The bulk of the team gear was transported earlier in the day with the players and most of the staff leaving by bus just after midday, arriving at their next destination - Newcastle's Crowne Plaza Hotel - at 3pm. Soon after checking into their rooms, the players were in the hotel pool for a recovery session, followed by media interviews for Stephen Kearney as well as Test debutants Alex Glenn and Gerard Beale.

After being sized for trousers and another regular undertaking - a hydration test - the players were left to their own devices for dinner, as were management.


Another get-up-and-go extras session was followed after breakfast by a strength session at the Balance Health Club in the suburb of Mayfield, a facility where the Newcastle Knights train. When the Kiwis arrived the David Kidwell-coached Junior Kiwis had just finished doing weights.

Seen in the gym was Knights centre Junior Sa'u, the 2009-2010 Kiwi international, as well as former Vodafone Warrior Siuatonga Likiliki; they were both getting some extra work in before Wayne Bennett arrives at the club.

After lunch and a team meeting, the players were back at the same venue for an opposed training session against the Junior Kiwis. The haka ritual also followed this session; on this occasion all players and staff who were in the Junior Kiwis for the first time had to go through their haka initiation ? watched on by the media and some locals. Post-training session media interviews were handled by long-serving internationals Simon Mannering and Jeremy Smith while locals were keen to get as many autographs as they could as well as having photos taken with the players.
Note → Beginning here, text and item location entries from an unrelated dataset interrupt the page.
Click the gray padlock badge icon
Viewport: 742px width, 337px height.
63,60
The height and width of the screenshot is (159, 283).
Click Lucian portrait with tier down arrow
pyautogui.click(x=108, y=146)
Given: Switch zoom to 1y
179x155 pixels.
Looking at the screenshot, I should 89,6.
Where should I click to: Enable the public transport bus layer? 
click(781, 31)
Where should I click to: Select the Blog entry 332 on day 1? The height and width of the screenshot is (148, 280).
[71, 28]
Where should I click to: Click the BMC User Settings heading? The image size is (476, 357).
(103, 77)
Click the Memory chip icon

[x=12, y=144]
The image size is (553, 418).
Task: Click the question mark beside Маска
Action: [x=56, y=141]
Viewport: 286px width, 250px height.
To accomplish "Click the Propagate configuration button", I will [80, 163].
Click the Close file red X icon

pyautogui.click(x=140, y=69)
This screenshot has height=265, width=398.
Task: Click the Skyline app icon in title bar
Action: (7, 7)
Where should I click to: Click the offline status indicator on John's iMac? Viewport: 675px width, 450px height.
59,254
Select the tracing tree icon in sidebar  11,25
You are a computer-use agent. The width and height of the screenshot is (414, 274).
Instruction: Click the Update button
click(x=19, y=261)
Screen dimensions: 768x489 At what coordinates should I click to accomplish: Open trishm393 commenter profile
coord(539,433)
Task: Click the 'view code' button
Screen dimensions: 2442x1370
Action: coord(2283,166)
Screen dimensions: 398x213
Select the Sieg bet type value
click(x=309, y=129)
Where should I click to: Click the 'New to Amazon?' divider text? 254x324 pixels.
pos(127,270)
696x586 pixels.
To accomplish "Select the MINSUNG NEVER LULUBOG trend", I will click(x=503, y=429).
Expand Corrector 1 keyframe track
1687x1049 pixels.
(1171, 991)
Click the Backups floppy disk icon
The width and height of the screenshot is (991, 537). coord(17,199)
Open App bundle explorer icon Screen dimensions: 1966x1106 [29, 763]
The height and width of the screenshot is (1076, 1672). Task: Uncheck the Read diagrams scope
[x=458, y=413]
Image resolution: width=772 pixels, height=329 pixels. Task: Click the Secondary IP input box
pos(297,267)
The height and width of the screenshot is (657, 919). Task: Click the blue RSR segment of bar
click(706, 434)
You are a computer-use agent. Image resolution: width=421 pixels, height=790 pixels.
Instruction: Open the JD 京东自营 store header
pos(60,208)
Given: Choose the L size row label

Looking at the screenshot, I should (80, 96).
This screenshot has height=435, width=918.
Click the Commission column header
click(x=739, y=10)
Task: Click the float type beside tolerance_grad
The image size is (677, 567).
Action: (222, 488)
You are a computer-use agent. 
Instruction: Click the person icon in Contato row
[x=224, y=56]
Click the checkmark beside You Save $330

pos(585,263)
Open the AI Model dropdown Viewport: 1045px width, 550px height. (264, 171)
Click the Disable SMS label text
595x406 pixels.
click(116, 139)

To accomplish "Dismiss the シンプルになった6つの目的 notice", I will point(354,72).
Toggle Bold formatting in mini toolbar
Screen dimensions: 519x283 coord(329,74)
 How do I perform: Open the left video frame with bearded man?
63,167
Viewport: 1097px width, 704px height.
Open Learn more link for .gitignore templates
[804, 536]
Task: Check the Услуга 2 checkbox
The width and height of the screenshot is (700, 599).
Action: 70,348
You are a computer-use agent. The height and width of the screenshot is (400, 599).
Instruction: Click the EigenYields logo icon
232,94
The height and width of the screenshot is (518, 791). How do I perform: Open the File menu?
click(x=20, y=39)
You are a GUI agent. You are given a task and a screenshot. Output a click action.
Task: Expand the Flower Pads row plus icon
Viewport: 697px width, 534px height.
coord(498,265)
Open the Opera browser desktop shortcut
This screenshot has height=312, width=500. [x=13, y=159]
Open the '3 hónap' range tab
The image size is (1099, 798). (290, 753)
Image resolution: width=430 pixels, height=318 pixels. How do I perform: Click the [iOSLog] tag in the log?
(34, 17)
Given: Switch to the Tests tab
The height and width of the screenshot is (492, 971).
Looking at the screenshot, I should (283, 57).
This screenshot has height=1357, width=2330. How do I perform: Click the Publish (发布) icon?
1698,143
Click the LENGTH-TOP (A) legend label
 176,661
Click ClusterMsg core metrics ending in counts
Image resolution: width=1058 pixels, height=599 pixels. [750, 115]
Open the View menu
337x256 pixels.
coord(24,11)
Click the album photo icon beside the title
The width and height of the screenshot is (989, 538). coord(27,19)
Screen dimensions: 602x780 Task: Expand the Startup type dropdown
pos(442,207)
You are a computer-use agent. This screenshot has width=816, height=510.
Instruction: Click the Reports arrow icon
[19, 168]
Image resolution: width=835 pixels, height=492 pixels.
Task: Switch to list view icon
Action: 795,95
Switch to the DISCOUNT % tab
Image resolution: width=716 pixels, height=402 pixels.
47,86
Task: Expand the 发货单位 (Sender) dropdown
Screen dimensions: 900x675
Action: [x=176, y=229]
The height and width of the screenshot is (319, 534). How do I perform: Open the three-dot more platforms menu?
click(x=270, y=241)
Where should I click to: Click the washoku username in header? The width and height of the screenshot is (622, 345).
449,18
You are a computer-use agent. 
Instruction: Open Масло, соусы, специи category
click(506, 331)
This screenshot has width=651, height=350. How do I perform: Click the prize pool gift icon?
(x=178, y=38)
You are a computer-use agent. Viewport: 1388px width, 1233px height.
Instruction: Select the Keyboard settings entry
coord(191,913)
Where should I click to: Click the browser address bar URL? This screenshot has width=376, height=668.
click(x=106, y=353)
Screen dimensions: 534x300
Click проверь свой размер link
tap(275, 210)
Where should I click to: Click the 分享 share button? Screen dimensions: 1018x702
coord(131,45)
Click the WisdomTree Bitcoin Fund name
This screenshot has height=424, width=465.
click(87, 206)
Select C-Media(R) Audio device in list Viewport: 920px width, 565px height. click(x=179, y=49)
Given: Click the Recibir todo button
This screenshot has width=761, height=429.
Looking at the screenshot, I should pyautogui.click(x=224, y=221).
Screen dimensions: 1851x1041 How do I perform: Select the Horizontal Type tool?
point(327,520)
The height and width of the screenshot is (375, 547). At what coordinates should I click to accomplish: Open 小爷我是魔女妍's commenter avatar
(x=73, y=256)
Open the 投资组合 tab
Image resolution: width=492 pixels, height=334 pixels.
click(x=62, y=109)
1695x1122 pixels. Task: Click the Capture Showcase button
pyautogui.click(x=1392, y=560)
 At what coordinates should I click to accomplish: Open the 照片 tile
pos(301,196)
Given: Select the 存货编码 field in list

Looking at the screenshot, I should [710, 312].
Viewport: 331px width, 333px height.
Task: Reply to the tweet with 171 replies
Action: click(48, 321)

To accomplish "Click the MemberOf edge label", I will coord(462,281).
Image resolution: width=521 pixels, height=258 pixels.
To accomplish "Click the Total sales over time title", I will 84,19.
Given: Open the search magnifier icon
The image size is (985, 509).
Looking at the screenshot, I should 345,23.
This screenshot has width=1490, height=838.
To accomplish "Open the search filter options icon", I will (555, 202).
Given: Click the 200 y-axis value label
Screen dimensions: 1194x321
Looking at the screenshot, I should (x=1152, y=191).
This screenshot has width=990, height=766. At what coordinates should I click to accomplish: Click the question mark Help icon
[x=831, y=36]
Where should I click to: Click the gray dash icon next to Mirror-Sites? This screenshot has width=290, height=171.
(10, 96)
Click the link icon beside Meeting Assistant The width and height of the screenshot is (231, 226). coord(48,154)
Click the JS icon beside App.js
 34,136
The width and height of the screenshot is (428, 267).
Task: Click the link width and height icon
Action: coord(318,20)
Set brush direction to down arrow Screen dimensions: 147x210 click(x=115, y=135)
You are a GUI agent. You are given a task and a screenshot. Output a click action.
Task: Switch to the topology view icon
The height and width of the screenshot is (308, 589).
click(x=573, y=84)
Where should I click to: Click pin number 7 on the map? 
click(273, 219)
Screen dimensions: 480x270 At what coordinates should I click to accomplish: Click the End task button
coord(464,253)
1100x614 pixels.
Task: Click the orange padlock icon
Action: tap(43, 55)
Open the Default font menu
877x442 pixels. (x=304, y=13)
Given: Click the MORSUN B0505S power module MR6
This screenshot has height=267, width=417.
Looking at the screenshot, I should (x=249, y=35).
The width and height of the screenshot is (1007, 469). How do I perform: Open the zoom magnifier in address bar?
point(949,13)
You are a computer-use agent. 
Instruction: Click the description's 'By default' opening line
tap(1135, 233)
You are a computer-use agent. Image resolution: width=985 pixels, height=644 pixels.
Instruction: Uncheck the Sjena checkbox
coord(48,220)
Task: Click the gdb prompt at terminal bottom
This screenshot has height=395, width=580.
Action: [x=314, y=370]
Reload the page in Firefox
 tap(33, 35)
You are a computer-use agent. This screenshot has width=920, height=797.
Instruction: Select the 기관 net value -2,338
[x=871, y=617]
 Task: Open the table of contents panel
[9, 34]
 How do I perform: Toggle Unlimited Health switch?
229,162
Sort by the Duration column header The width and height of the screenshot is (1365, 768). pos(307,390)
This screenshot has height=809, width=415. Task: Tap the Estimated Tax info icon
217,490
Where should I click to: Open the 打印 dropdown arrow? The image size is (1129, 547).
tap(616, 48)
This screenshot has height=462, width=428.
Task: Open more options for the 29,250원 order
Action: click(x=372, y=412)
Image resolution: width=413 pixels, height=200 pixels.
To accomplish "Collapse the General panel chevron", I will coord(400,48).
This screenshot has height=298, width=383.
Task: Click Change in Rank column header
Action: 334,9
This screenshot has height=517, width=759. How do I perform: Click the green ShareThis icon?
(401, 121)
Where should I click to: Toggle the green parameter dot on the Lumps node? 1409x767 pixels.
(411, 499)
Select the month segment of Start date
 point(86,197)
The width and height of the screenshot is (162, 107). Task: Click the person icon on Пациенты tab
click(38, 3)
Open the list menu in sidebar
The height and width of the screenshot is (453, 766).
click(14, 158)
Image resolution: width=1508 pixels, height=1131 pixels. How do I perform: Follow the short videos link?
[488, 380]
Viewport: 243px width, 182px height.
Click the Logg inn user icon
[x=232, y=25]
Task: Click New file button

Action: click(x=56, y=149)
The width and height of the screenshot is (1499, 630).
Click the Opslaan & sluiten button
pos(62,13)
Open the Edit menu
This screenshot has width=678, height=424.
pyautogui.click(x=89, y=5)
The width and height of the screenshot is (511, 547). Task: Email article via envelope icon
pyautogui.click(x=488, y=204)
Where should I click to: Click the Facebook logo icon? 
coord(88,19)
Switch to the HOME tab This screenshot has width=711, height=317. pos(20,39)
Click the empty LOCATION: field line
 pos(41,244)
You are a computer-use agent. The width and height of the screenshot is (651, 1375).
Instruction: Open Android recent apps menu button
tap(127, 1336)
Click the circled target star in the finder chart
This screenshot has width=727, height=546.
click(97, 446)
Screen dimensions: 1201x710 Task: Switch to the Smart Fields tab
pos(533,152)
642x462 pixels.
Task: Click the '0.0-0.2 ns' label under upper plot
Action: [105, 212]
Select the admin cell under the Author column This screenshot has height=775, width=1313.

After stretches and ice baths, another massage session - and hydration testing - followed for the players back at the hotel before dinner. Benji Marshall had, meanwhile, headed to a local outlet where he was greeted by a huge crowd gathered for a signing session to promote his just-published book.


This was a non-training or recovery day for the players with no early-morning extras. The major commitments were two community appearances with 11 players going to the local John Hunter Children's Hospital and the other 11 players visiting two schools. Both events were hugely successful.

At the hospital, the Kiwis' group comprised Benji Marshall, Simon Mannering, Nathan Fien, Jeremy Smith, Jared Waerea-Hargreaves, Lewis Brown, Kevin Locke, Sika Manu, Fuifui Moimoi, Alex Glenn and Kalifa Faifai Loa. The first stop was the Starlight Room where the players joined patients and caregivers, answering questions, playing games and generally trying to lift spirits.

Marshall showed his talents on a piano in the room before the group visited some wards including the neo-natal ward where they saw tiny, tiny babies in incubators and talked to parents and nursing staff.

Later they moved to the nearby Ronald McDonald House where they mixed with parents and their children. Back at the hotel, lunch was followed by an afternoon off for the players. Some went go karting and others simply relaxed ahead of dinner and a team meeting which followed.